DINO-Tracker is a novel framework for long-term dense point tracking in videos, combining test-time training with pre-trained DINO-ViT features. The method leverages the semantic information captured by DINO to refine features and improve tracking performance. Key contributions include:
1. **Combining Test-Time Training and External Priors**: DINO-Tracker combines test-time training on a single video with the powerful localized semantic features learned by a pre-trained DINO-ViT model.
2. **Refined Features**: The framework refines DINO's features to better fit the motion observations of the test video, enhancing the robustness and accuracy of tracking.
3. **Self-Supervised Losses**: The method uses a combination of self-supervised losses and regularization to retain and benefit from DINO's semantic prior.
4. **State-of-the-Art Performance**: Extensive evaluation demonstrates that DINO-Tracker achieves state-of-the-art results on known benchmarks, outperforming both self-supervised methods and state-of-the-art supervised trackers, especially in challenging cases of long-term occlusions.
The paper also includes a detailed methodological section, explaining the Delta-DINO model, the optimization objective, and the evaluation on various benchmarks.
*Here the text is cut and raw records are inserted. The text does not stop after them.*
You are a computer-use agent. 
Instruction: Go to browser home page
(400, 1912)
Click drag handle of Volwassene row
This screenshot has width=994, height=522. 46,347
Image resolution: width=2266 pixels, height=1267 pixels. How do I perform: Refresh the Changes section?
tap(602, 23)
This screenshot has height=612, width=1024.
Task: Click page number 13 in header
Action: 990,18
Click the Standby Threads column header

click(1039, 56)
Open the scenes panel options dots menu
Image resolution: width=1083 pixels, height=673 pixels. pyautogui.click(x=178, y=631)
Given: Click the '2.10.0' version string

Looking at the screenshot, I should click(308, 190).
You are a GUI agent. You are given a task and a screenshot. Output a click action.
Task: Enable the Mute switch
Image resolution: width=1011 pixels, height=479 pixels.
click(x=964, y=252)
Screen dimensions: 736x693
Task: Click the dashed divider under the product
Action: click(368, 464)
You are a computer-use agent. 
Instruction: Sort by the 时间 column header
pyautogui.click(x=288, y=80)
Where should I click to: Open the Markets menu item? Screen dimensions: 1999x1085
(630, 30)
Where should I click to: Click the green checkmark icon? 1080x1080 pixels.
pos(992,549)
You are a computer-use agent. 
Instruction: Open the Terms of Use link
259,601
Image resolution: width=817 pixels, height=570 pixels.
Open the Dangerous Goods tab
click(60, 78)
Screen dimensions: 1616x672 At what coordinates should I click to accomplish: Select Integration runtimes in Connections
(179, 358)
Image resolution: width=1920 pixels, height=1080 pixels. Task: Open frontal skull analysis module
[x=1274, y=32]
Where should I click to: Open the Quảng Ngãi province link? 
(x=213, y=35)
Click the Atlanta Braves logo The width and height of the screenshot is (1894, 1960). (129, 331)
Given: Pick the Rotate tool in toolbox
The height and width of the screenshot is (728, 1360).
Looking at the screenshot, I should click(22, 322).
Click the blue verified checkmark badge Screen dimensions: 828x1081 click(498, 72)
The results show that DINO-Tracker outperforms existing methods in terms of position accuracy and occlusion accuracy, particularly in scenarios with long-term occlusions.DINO-Tracker is a novel framework for long-term dense point tracking in videos, combining test-time training with pre-trained DINO-ViT features. The method leverages the semantic information captured by DINO to refine features and improve tracking performance. Key contributions include:
1. **Combining Test-Time Training and External Priors**: DINO-Tracker combines test-time training on a single video with the powerful localized semantic features learned by a pre-trained DINO-ViT model.
2. **Refined Features**: The framework refines DINO's features to better fit the motion observations of the test video, enhancing the robustness and accuracy of tracking.
3. **Self-Supervised Losses**: The method uses a combination of self-supervised losses and regularization to retain and benefit from DINO's semantic prior.
4. **State-of-the-Art Performance**: Extensive evaluation demonstrates that DINO-Tracker achieves state-of-the-art results on known benchmarks, outperforming both self-supervised methods and state-of-the-art supervised trackers, especially in challenging cases of long-term occlusions.
The paper also includes a detailed methodological section, explaining the Delta-DINO model, the optimization objective, and the evaluation on various benchmarks. The results show that DINO-Tracker outperforms existing methods in terms of position accuracy and occlusion accuracy, particularly in scenarios with long-term occlusions.